Warum entsteht Bewerbungsangst?
Bewerbungsangst entsteht meist aus einer Mischung aus Versagensängsten und dem Gefühl des Kontrollverlusts. Man bewirbt sich intensiv, investiert viel Zeit und Mühe in Anschreiben und Lebenslauf, doch die Reaktionen der Arbeitgeber bleiben oft aus oder enden in Standardabsagen. Dieses ständige "Sich-beweisen-müssen" nagt am Selbstwertgefühl. Der Druck vom RAV oder dem familiären Umfeld verstärkt diese Gefühle zusätzlich. Oft fokussieren wir uns nur auf unsere Lücken im Lebenslauf statt auf unsere tatsächlichen Stärken und Erfahrungen.
Konkrete Strategien gegen die Angst
Mit den richtigen Mindset-Strategien lässt sich die Bewerbungsangst Schritt für Schritt abbauen:
- Perspektivenwechsel vollziehen: Betrachte eine Bewerbung nicht als Bittstellung, sondern als Angebot auf Augenhöhe. Du hast Fähigkeiten und Erfahrungen, die für ein Unternehmen wertvoll sind.

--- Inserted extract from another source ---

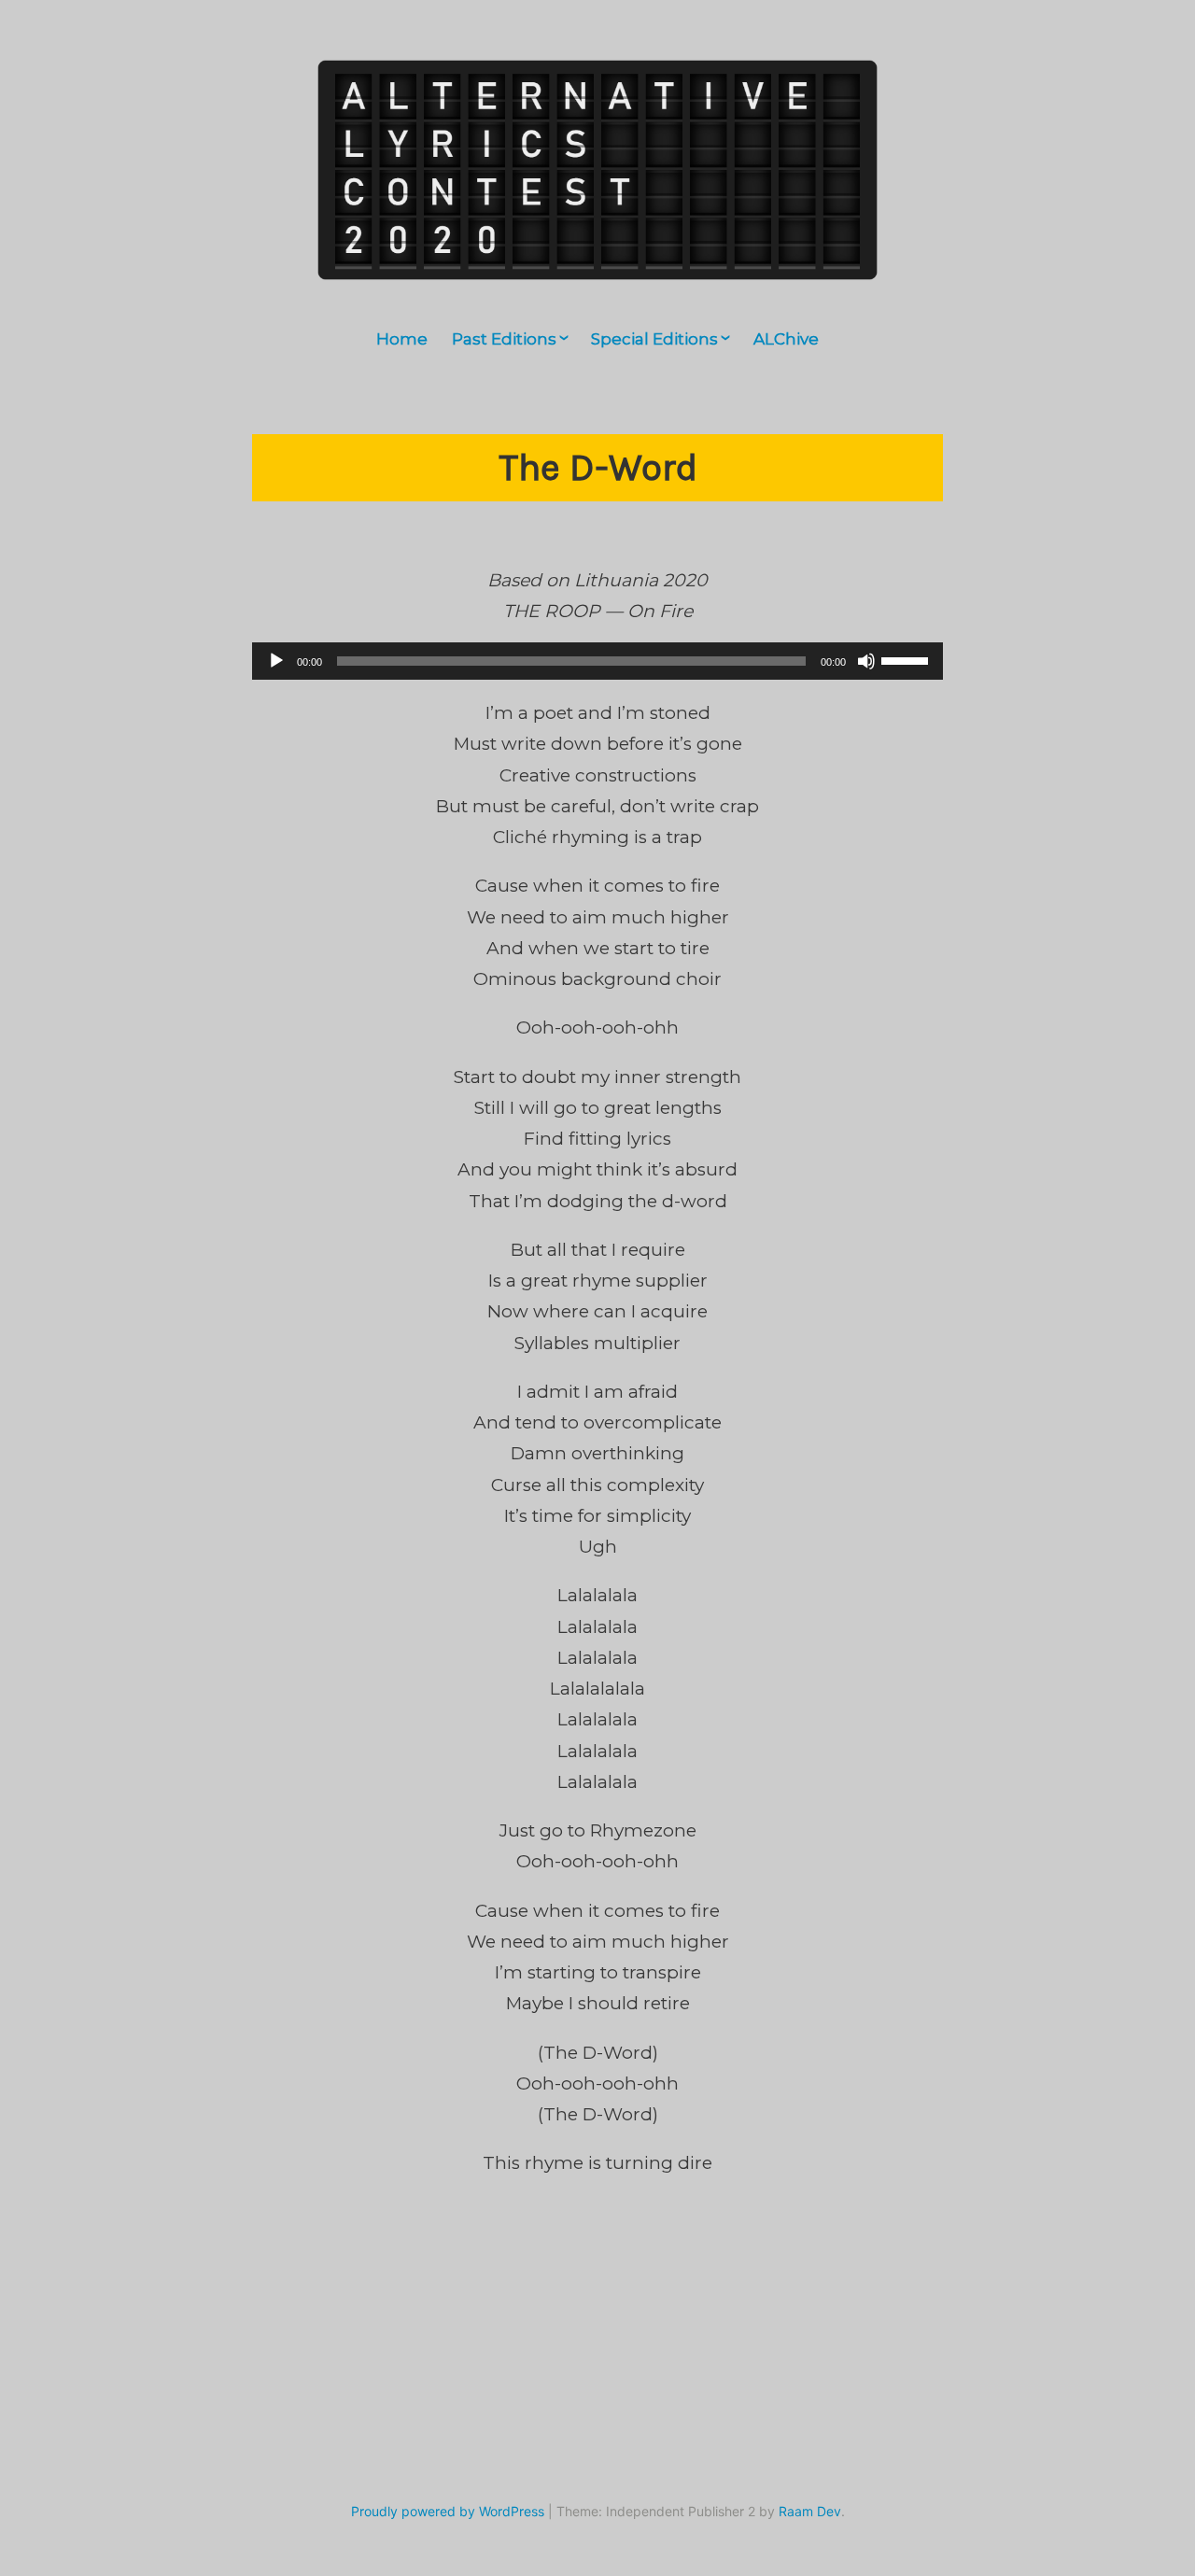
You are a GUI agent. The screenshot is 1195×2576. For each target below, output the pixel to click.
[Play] (276, 661)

Das Vorstellungsgespräch ist genauso für dich da, um herauszufinden, ob der Arbeitgeber zu dir passt.
- Kleine Erfolge feiern (Micro-Wins): Mache deinen Erfolg nicht nur von einer Zusage abhängig. Feiere auch kleine Schritte: ein fertiggestelltes, optimiertes Dossier, ein abgeschicktes Formular ans RAV oder ein geführtes Netzwerk-Gespräch. Jeder kleine Schritt ist ein Sieg über die Prokrastination und die Angst.
- Absagen umdeuten: Eine Absage bedeutet nicht, dass du nicht gut genug bist. Oft passen andere Kandidaten einfach spezifischer auf ein gesuchtes Profil oder es gibt interne Gründe. Nimm Absagen nicht persönlich, sondern betrachte sie als eine von vielen Variablen auf dem Weg zum passenden Job.
- Fokus auf die Gegenwart: Bewerbungsangst ist oft die Angst vor einer negativen Zukunft. Konzentriere dich auf das, was du jetzt im Moment kontrollieren kannst: Deine Vorbereitung, die Qualität deiner Unterlagen und deine Einstellung für den heutigen Tag.
- Routine und Pausen etablieren: Setze dir feste Zeiten für die Stellensuche und ganz wichtig: feste Zeiten für Erholung. Ein ständiger Bewerbungsmodus führt zu Burnout-Symptomen. Dein Wert als Mensch definiert sich nicht über deinen Angestelltenstatus.
Wie PARAT dir den Druck nimmt
Einer der grössten Auslöser für Bewerbungsangst ist der administrative Berg, der vor einem liegt. Das ständige Nachverfolgen von Deadlines, das Suchen nach dem richtigen Dokument oder die Unsicherheit, ob man alle RAV-Auflagen erfüllt hat – all das kostet Energie.
Genau hier setzt PARAT an. Mit dem Application Management System von PARAT musst du dir über die Organisation keine Sorgen mehr machen. Die Plattform trackt deine Bewerbungen automatisch, generiert die nötigen Nachweise für das RAV und entlastet dich von der administrativen Bürde. So kannst du deine mentale Energie für das einsetzen, was wirklich zählt: Deine Vorbereitung und dein selbstbewusstes Auftreten.
Fazit
Bewerbungsangst ist eine natürliche Reaktion auf eine belastende Situation, aber du musst dich ihr nicht ausliefern. Indem du an deinem Mindset arbeitest und dir bei der Administration durch Tools wie PARAT helfen lässt, gewinnst du die Kontrolle zurück. Geh den nächsten Schritt mit Zuversicht – du bist mehr als nur dein Lebenslauf!